2 . A system as recited in claim 1 wherein the laser beam is a pulsed femtosecond laser beam, and the imaging unit is operated using Optical Coherence Tomography (OCT) techniques.
3 . A system as recited in claim 1 wherein the fluid flow channel is a microchannel extending through the trabecular meshwork, and wherein the microchannel is positioned to interconnect the anterior chamber of the eye in fluid communication with Schlemm's canal.
4 . A system as recited in claim 1 wherein the fluid flow channel is a microchannel extending through the iris of the eye, and wherein the microchannel is positioned to interconnect the posterior chamber of the eye in fluid communication with the anterior chamber of the eye.
5 . A system as recited in claim 1 further comprising:
a contact lens connected to the laser unit; and
a deflecting mirror mounted on the contact lens for directing the laser beam path to the target tissue.
6 . A system as recited in claim 4 wherein the laser beam path is directed to the target tissue through the sclera of the eye.
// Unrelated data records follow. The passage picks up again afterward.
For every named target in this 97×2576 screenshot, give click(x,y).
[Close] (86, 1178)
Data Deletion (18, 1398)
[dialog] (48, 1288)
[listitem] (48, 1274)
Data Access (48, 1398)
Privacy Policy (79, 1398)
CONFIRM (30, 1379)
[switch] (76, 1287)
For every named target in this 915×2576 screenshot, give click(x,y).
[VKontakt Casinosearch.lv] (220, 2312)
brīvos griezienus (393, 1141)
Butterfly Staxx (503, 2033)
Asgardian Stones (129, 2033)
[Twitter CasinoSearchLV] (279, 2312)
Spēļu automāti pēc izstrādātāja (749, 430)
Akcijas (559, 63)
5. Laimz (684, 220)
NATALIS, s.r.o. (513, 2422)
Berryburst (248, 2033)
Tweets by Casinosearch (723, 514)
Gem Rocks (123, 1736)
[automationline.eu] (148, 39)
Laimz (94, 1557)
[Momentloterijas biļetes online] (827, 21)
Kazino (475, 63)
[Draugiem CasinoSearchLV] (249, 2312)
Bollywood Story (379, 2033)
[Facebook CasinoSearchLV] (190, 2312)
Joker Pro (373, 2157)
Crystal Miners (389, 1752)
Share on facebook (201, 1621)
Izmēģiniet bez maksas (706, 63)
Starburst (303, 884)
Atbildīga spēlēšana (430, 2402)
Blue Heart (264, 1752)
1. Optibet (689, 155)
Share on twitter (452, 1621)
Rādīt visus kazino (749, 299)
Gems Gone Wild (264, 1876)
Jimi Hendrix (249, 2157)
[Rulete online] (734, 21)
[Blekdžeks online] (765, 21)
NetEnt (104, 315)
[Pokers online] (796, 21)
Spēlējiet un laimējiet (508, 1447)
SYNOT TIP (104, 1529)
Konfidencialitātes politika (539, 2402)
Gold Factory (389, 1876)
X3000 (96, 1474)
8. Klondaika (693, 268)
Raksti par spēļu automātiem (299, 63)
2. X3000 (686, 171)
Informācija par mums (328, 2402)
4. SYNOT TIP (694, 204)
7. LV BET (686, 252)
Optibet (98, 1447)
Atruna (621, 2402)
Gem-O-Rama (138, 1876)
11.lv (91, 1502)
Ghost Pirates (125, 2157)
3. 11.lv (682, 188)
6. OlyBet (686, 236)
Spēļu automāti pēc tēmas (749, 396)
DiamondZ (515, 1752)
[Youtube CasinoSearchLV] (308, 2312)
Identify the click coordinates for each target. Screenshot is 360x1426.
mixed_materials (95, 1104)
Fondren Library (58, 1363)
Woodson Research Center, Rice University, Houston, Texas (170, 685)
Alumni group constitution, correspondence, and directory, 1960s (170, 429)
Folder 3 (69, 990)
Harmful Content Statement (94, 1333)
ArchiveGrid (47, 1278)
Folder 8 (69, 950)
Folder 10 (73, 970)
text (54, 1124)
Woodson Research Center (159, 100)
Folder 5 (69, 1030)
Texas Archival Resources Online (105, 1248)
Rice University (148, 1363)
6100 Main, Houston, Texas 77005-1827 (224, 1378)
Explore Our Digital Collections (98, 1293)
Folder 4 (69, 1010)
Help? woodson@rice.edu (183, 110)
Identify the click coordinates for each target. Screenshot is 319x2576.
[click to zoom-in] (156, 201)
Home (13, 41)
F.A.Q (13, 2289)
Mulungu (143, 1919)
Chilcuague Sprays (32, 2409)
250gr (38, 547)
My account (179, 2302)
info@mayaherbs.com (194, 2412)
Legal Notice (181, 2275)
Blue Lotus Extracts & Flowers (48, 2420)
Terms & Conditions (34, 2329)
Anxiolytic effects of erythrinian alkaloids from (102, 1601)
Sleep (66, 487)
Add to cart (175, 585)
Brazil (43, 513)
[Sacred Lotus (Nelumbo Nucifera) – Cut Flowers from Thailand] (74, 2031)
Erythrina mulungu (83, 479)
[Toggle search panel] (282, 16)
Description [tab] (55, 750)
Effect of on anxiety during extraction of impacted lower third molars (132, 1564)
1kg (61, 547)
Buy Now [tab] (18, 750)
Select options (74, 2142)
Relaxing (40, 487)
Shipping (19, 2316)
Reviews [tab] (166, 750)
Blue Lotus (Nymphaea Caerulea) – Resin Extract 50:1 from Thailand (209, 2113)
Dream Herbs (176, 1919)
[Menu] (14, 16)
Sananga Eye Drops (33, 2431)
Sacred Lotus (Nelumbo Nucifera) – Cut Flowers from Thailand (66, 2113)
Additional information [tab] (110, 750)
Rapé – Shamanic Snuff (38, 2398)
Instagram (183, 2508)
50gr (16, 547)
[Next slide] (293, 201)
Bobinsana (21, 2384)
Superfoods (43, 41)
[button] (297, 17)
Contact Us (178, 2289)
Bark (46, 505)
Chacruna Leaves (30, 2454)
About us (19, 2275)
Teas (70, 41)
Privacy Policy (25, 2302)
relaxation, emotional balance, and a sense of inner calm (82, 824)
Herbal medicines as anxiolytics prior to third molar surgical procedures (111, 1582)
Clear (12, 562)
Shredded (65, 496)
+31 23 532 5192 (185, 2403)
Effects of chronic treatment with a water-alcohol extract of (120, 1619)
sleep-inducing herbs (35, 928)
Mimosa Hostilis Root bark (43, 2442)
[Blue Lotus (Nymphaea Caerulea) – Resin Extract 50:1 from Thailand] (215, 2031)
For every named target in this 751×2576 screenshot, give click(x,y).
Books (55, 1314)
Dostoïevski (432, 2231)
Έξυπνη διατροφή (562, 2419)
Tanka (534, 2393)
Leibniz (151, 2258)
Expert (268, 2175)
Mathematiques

7 . A closed loop feedback control system for creating a microchannel in a target tissue of an eye which comprises:
a computer with a computer program, wherein the computer program defines the microchannel in the trabecular meshwork for use as a reference input for the system; a laser unit for generating a laser beam, wherein the laser unit is responsive to an actuating signal from the computer to establish an output for directing the laser beam from the laser unit to a focal point in the target tissue; an imaging unit for creating an image of the target tissue; and a comparator for receiving the output from the laser unit, and for receiving the image from the imaging unit, to generate a feedback error signal based on the reference input, wherein the feedback error signal is a measure of a deviation of the focal point of the laser unit from the image of the microchannel created by the imaging unit, and wherein the feedback error signal is used for modifying the actuating signal to the laser unit, with an altered reference input from the computer, to minimize the feedback error signal.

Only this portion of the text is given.